Sterling focuses on Hellenistic Judaism and has published over 100 scholarly papers on, among other subjects, the writings of Philo of Alexandria, Josephus, and Luke–Acts. He has focused on the ways Second Temple Jews and early Christians interacted with one another and with the Greco-Roman world. Sterling is the author of Historiography and Self-Definition: Josephos, Luke-Acts, and Apologetic Historiography, Armenian Paradigms and Coptic Paradigms: A Summary of Sahidic Coptic Morphology and the editor or co-editor of five other books.

Sterling is the General Editor of Philo of Alexandria Commentary Series by E. J. Brill and Co-Editor of the Studia Philonica Annual. He is a minister in the Churches of Christ.

On June 16, 2026, the Office of the Provost of Yale University announced that Sterling would conclude his term as dean at the end of the 2026-2027 academic year.

==Education==
Sterling received his bachelor's degree in Christianity and history in 1978 and completed post-baccalaureate studies in classics in the following year at Houston Baptist University. He then received his master's degree in religion from Pepperdine University in 1980 and his master's degree in classics from the University of California in 1982. In 1990, he completed his Ph.D. in biblical studies with a specialization in the New Testament from the Graduate Theological Union.

==Career==
Sterling joined the faculty at the University of Notre Dame in 1989 as a Visiting Assistant Professor and became a regular member of the faculty in 1990. He was promoted to Associate Professor in 1995 and to Professor of Theology in 2000. After teaching as Professor at University of Notre Dame for twenty-three years, Sterling left the University and was appointed by Yale University in 2012, as the Lillian Claus Professor of New Testament at Yale Divinity School and Professor of Religion in Department of Religious Studies.

At the University of Notre Dame, Sterling was appointed as Director of Graduate Studies for the Department of Theology, Associate Dean of the Faculty and Executive Associate Dean for the College of Arts and Letters, and Dean of the Graduate School in 1997, 2001, 2006 and 2008, respectively.
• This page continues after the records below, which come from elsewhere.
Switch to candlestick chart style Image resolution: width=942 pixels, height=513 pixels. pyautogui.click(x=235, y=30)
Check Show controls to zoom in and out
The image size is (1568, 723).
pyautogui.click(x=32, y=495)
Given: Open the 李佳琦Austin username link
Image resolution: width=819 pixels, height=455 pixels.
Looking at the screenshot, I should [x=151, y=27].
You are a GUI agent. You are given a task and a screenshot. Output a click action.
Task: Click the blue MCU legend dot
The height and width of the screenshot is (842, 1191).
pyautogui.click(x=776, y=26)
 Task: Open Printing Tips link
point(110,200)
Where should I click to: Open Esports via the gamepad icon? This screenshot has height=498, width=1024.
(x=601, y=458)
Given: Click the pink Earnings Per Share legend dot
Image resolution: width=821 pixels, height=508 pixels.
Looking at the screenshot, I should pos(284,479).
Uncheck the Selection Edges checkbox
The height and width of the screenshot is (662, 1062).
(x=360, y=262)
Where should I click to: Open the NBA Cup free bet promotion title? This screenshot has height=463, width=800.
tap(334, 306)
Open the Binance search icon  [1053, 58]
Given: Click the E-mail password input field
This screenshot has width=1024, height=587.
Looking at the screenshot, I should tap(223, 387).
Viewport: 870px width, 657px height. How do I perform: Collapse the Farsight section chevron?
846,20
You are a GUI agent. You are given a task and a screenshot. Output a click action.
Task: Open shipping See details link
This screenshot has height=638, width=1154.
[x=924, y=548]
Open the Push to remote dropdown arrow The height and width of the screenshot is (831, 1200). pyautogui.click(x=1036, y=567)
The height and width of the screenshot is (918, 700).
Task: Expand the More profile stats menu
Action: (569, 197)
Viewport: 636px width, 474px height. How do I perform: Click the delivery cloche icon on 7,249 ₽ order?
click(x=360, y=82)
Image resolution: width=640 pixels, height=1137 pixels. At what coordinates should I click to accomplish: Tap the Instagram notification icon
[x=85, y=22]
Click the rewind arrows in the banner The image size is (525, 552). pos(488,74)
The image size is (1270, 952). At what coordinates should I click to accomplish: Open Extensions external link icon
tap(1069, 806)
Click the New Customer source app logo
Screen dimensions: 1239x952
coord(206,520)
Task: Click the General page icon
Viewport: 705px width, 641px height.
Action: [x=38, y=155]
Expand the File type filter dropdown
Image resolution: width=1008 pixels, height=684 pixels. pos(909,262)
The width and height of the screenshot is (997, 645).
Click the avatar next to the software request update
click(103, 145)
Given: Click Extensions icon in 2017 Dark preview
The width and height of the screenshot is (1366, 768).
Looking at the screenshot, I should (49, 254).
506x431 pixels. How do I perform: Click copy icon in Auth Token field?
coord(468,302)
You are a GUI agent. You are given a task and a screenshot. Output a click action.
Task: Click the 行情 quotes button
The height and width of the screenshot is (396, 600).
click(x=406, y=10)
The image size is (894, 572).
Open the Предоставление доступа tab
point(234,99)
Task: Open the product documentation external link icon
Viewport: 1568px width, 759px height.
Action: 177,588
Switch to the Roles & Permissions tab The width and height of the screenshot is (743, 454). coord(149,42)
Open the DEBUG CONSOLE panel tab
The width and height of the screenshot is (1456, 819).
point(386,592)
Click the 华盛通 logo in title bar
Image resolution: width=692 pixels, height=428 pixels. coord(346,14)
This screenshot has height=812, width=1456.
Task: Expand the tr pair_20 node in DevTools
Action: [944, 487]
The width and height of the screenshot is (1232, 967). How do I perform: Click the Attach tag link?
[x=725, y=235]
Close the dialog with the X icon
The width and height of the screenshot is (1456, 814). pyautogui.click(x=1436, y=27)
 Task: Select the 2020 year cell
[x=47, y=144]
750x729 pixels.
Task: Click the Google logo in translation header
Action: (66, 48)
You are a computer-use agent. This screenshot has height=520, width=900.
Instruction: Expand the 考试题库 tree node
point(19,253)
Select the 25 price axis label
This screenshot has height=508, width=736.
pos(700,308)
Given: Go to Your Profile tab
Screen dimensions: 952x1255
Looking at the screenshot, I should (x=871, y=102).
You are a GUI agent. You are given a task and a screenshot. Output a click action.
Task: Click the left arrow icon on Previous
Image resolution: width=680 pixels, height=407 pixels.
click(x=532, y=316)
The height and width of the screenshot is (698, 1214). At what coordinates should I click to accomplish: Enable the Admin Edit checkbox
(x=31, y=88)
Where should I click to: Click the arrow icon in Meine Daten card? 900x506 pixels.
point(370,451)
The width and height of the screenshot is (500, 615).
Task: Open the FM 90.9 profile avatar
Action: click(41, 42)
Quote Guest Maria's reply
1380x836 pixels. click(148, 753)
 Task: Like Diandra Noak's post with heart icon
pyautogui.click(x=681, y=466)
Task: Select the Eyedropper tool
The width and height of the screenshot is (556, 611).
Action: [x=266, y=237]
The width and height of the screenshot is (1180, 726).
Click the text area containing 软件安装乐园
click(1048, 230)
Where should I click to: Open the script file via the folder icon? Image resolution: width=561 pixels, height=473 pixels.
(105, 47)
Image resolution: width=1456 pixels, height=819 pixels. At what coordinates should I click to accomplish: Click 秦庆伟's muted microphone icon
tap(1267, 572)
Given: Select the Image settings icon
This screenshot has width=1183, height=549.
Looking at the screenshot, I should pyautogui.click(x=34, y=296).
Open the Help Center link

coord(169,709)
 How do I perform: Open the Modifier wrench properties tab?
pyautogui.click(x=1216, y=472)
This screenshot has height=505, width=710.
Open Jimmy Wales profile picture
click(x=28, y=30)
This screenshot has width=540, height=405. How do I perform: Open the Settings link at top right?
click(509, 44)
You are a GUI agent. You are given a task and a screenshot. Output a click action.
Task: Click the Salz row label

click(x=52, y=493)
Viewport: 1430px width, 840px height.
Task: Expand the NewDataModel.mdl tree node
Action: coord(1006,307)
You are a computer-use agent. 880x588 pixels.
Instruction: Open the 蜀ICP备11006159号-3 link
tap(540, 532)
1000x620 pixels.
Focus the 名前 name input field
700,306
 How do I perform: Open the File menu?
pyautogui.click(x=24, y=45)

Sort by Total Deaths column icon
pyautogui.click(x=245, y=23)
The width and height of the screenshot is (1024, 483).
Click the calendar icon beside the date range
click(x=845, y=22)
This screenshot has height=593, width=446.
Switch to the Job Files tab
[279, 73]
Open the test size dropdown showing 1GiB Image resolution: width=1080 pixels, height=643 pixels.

In 2012, he was appointed as Reverend Henry L. Slack Dean of Yale Divinity School.

==Research==
Sterling focuses on Hellenistic Judaism and has worked on New Testament and early Mediterranean and West-Asian religions. He has conducted research on the writings of Philo of Alexandria, Josephus, and Luke-Acts, and has focused on the interactions between Second Temple Jews and early Christians, as well as on the ways these groups related to the Greco-Roman world, especially in the areas of historiography and philosophy.

==Bibliography==
===Books===
- Historiography and Self-Definition: Josephos, Luke-Acts, and Apologetic Historiography (1992) ISBN 978-9004095014
- editor, Hellenism in the Land of Israel (University of Notre Dame Press, 2001) ISBN 9780268030513
- Armenian Paradigms (Peeters, 2004) ISBN 978-9042913820
- Historiography and Self-Definition: Josephos, Luke-Acts, and Apologetic Historiography (2006) ISBN 978-1589831933
- Coptic Paradigms: A Summary of Sahidic Coptic Morphology (Peeters, 2008) ISBN 978-9042918726
- Shaping the Past to Define the Present: Luke-Acts and Apologetic Historiography (Eerdmans, 2023) ISBN 9780802848734

===Selected articles===
- "Wisdom among the Perfect: Creation Traditions in Alexandrian Judaism and Corinthian Christianity." Novum Testamentum 37 (1995): 355–84.
- "Platonizing Moses: Philo and Middle Platonism." The Studia Philonica Annual 5 (1993): 96-111.
- "'The Most Ancient and Reliable Record of the Past': The Jewish Appropriation of Hellenistic Historiography." pp. 231–43 in Companion to Greek & Roman Historiography .Edited by John Marincola. Oxford: Blackwell.
- "'The School of Sacred Laws': The Social Setting of Philo's Treatises." Vigiliae Christianae 53 (1999):148-64.
- "'Athletes of Virtue': An Analysis of the Summaries in Acts (2:41-47; 4:32-35; 5:12-16)." Journal of Biblical Literature 113 (1994): 679–96.
- "'A Law to Themselves': Limited Universalism in Philo and Paul." Zeitschrift für die neutestamentliche Wissenschaft und die Kunde der älteren Kirche 107 (2016): 30–47.